She’d had a hell of a few days, and I wanted to get on back to her place – work on the patio some before she got home, but I didn’t think I’d make it unless she got held up and held over.

“Alright then, it’s gonna be a wild Friday night – y’all be ready,” Hex said as I got out of my head and back to the shit at hand. “As my lady used to say, class dismissed.”

There were groans and eye rolls from all of us as we got up. Cy asked me, “Y’ stayin’ for a beer?”

“Nah, man, I gotta head back into the city. There’s something I wanna do for my lady.” He smiled at me and gave me a nod.

“It’s good t’ see you happy,” he said, and I reached out a hand. He clasped mine, and we brought each other in, slamming shoulders and clapping each other on the back hard enough to make our bones rattle.

“I’ll catch you later, brother.”

“Later,” he said. I waved bye to the rest of the guys and headed for the garage where we’d brought the bikes in.

I rode back to the Garden District and made it back to Gen’s place to a load of packages behind the house, where I’d directed the almighty internet retailer I’d ordered everything from to drop them.

I got to work and didn’t even bother to go into the house. I wanted to see how much I could get through before my lady got home.

There was a spiral staircase leading up to the patio and the level of the house on one corner, with French Doors leading out to it, just off the kitchen, between it and her little office-library hybrid.

The doors leading inside were locked from out here, but her house key opened all the exterior doors of her place.

A fact she’d told me, when she’d handed me one several days back, before I headed off to work one morning.

She’d wanted me to have one, in case I got here before her. It’d been sweet, and today was actually the first day that it’d happened.

I took my knife off my belt, flicking it open to begin carving through tape and cardboard. The guts I started either tossing up over the railing of the patio, or for some pieces, I tied paracord around ‘em and hauled ‘em up from below.

The spiral stairs were way too damn narrow for some things, and I sure as hell wasn’t going to traipse through the house in dirty work boots or go through the trouble of getting them off only to have to put them back on again to get out here and do all this shit.

I erected the frames for the hammocks first, and checked the time from time to time to see if I could at least start getting the lights up before she got home.

We hadn’t started on anything else. No pots, no plants…

but the hammocks would be up, and I could string the Edison bulbs on strings around the perimeter with what I’d gotten online.

The poles would attach cleanly to the iron railing with some ingenuity, and I’d weld them in place later.

Right now, some sturdy zip ties would do the trick to keep things up and in place until she could decide if she liked the plan or wanted to change things.

She pulled into the garage down below me just as I was securing the last pole.

“Well, hello!” she called out, shading her eyes, which were obscured by sunglasses, as she came up the spiral steps.

Like magic, her cat appeared out of nowhere to beg for his dinner.

“Well, hi,” I said and kept working, asking her, “What do you think?”

“I think you’ve been busy! Want some help?”

“Naw, I got it,” I said and straightened up and leaned over to kiss her. “Just got the lights left. Once those are strung, it’s game on.”

“Let me go give this one dinner and fix us some dinner, and when you’re done, maybe we can come out here and try a cold beer on the patio.
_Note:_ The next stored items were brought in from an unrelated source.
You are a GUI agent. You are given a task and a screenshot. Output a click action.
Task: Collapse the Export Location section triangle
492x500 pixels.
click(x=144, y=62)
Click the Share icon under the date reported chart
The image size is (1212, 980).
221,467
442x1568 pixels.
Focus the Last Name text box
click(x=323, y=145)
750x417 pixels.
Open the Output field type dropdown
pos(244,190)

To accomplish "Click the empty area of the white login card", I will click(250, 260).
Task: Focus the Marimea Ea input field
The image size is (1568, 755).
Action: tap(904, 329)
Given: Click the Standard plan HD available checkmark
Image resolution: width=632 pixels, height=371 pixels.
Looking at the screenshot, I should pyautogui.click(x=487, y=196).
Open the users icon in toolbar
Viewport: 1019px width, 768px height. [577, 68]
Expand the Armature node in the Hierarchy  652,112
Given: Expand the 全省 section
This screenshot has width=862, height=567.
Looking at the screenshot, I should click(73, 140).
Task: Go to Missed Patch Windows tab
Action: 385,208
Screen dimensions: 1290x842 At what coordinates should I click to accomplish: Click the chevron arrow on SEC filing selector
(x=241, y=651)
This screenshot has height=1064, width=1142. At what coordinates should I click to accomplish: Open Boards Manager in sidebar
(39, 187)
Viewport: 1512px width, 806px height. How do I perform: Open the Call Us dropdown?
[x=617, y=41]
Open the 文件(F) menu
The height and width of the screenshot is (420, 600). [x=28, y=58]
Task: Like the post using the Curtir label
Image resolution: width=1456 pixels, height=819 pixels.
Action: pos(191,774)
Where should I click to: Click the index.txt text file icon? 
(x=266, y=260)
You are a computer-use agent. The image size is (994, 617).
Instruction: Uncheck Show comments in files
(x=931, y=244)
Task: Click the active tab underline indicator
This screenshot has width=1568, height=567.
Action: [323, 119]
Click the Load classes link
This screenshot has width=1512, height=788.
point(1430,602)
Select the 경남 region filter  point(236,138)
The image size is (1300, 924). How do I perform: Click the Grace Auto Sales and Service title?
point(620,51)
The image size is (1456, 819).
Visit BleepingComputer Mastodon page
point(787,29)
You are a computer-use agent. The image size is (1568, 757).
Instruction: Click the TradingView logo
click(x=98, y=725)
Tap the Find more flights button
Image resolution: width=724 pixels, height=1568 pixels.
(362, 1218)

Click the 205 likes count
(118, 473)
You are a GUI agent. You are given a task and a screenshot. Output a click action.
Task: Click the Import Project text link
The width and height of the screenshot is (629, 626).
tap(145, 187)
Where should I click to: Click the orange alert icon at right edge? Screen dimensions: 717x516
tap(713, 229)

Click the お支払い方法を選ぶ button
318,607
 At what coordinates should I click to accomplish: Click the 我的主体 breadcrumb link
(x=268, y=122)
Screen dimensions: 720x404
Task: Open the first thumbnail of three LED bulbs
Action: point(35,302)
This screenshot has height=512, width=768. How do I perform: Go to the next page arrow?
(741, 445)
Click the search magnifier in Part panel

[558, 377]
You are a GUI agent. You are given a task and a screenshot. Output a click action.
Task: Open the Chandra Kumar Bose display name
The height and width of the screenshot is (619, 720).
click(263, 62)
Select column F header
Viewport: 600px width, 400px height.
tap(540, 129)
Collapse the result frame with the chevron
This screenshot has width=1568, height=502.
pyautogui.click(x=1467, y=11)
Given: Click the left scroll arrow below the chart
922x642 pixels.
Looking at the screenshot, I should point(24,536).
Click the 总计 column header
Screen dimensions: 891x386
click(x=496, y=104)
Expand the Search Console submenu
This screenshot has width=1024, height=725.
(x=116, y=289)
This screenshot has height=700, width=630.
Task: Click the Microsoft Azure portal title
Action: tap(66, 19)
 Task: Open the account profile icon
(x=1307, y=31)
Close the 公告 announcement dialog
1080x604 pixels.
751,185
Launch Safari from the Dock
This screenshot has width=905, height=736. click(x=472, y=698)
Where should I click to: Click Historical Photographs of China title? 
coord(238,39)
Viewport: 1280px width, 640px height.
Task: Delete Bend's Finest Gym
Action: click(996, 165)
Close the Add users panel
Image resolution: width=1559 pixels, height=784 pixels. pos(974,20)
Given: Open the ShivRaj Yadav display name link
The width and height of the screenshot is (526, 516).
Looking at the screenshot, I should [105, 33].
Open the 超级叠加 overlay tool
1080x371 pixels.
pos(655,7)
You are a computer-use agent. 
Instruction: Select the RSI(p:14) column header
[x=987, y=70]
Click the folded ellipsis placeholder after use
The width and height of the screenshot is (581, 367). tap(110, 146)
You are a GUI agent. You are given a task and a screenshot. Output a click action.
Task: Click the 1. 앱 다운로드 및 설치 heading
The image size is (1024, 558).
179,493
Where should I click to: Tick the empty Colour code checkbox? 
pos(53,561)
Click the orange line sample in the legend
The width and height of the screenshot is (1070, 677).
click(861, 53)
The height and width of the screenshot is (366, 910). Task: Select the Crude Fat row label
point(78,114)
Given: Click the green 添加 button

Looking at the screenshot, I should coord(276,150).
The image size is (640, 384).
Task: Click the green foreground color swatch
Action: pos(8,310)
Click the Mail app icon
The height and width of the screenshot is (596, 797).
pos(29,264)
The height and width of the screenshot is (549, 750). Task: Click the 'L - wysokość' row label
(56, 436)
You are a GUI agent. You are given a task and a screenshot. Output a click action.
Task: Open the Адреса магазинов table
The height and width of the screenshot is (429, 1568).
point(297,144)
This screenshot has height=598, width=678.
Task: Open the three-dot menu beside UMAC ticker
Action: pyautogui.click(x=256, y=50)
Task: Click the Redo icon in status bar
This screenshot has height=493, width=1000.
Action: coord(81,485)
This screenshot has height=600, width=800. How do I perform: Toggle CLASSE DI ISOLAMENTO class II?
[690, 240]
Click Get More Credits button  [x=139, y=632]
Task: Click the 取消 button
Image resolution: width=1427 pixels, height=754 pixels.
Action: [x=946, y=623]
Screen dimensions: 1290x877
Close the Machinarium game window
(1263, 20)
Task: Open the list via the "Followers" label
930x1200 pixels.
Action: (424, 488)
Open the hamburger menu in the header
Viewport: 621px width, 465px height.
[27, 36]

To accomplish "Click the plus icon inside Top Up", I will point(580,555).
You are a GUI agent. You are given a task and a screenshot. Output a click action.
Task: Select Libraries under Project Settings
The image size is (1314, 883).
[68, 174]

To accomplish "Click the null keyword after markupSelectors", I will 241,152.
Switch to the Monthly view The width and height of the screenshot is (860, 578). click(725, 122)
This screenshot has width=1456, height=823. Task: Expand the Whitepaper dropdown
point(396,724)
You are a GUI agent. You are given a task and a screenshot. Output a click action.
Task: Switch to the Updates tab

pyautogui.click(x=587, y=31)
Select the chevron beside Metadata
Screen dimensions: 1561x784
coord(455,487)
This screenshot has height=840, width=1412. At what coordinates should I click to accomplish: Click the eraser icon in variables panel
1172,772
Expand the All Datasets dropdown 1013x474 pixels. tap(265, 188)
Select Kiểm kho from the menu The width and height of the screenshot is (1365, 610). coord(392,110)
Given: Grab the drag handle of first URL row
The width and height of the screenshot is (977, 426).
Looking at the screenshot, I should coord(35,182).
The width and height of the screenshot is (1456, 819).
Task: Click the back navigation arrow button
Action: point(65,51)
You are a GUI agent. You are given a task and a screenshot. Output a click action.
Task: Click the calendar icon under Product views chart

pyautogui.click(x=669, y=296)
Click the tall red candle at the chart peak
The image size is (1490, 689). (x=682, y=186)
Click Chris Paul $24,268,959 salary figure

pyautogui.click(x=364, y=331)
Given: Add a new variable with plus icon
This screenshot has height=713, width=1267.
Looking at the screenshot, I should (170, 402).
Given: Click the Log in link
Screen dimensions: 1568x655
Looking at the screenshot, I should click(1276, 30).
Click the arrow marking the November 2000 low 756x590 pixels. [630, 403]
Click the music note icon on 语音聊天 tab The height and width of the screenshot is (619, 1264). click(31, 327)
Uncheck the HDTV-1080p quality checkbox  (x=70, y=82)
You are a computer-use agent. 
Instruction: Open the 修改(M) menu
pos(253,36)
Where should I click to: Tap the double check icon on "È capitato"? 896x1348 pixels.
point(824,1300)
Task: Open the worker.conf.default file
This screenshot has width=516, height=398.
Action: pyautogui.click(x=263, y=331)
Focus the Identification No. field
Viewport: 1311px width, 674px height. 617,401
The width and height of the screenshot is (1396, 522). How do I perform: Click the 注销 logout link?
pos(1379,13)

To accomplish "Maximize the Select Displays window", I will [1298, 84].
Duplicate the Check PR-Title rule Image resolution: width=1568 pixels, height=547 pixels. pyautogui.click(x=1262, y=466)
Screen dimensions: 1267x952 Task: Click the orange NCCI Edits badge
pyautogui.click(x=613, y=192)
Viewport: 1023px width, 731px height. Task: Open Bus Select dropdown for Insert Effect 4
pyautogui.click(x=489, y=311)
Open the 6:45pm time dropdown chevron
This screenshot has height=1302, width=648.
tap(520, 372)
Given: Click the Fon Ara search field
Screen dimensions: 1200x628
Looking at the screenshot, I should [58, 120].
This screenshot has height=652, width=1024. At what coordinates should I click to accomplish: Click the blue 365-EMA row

“Sounds like a plan, I’ll have these up in a jiff,” I told her. One more kiss, and she let herself and Charlie into the house through the French Doors up here on the patio. She laughed over her shoulder and said, “Feels weird coming into the house from here.”

“Yeah?”

“I never come in this way.”

“That’s valid. I like the way they’re solid, though – windows would make it too insecure.”

“Oh, I know, it was actually mentioned as one of the selling points,” she said and disappeared into the house.

I brought the string of lights out of its box and plugged it into the outlet located to the left of the door.

I’d measured everything twice, and this string should make it from the outlet, up, and all the way around the perimeter of the porch.

I reached up and yeah – nah, I needed something to stand on.

A step ladder or even a chair would do it.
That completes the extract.